She pulls back the curtains, the light on her face, she opens the window, the noise of barks, buses, crowds and squalls. She rests her elbows on the frame and then her chin in her hands and watches the world beneath us. The candle in the centre is made from brown sugar and it flickers and hisses wildly, spitting onto a grand electric skull and the yellowed newspaper cutout of Frida Khalo that it stands on.
''Tell me what you see'', she hmm's as she looks for something ''A group of tourists sitting and eating sweet egg bread whilst being wheeled around on a cart''. "what else can you see". She turns to me with a sigh and says "a man constantly on the move, the daylight sailing along behind him, he's pulling and tugging and biting at a loose thread on his jacket sleeve, he has phobias and knows humiliation, all the while screaming ''do you know another way of destroying these tapes?''"
She doesn't wait for a response and takes the couple steps backwards and reclines on the aquamarine divan sofa behind a small glass table. I listen to the sound of her white feather down quilted jacket against the divan sofa as she wriggles. ''What did you notice?'' she asks already pouting, knowing I find it hard not to speak my mind. I just stared at her feet, I didn't look up, I never do ''Well, pain and how beautiful it can be, it was pouring out of you'' I paused and looked up at her face avoiding her eyes and continued "you're pretty, but ordinary''. I've rubbished some beautiful things, most meant nothing to me but I've had things I wish I had now.
Blood warmed she leans forward removes her jacket and picks up a spoon.
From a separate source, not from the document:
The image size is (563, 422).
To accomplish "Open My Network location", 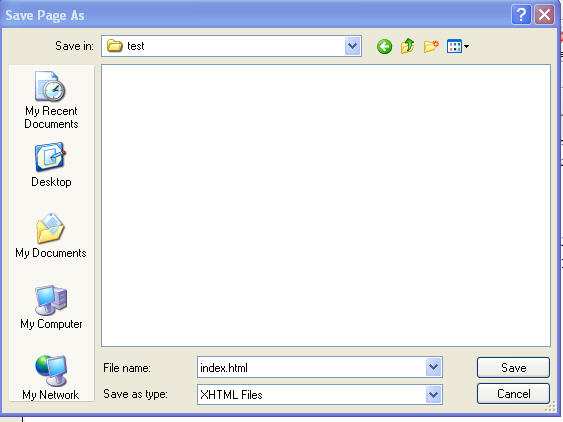I will [x=51, y=377].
She presses her spoon into the peeled pear, stops for a second and tries again while saying ''Disgust is more important to some people than enjoyment''. For 45 minutes we sat in silence as she eat that pear.
I stare at the white camellias printed on her black dress and listen to the faint wailing sound of a baby crying from outside, thinking to myself that self doubt is the least funny joke I've ever told. I hate feeling like this, like the end is a beautiful thing. I'm grateful she knows at times I can be a bastard.

Bluehound
04-01-2011, 04:31 PM
I feel like I have walked into a room unnoticed and watched a real conversation between two people. I find them fascinating and like watching them but I haven't got a clue what they are talking about.
I guess what I am saying is - that I like this and want to find out more about these people.

lemoniain
04-01-2011, 05:52 PM
Thanks Bluehound, it's good you were able to feel like you were in that room but I'm sorry I left you wanting more. Other than a dozen online blogs this is the first piece of writing I've done so it's a little all over the place, probably got a tad overexcited. But I had fun writing it and that's why I'm here.

Delta40
04-01-2011, 05:59 PM
I suggest you write more because I definitely felt the atmosphere of the piece. Watch out for grammatical errors and the change in tense.

You went from the present to the past with: For 45 minutes we sat in silence as she eat that pear.

lemoniain
04-02-2011, 11:05 AM
Delta40 when I have a couple hours to spare I'll write again, thank you for the encouragement. I read My Parasitic Twin the night I joined the forum and thought it was excellent. You'll have to forgive my errors as English was never my strongest subject but I do appreciate you highlighting the error as I wouldn't have spotted it.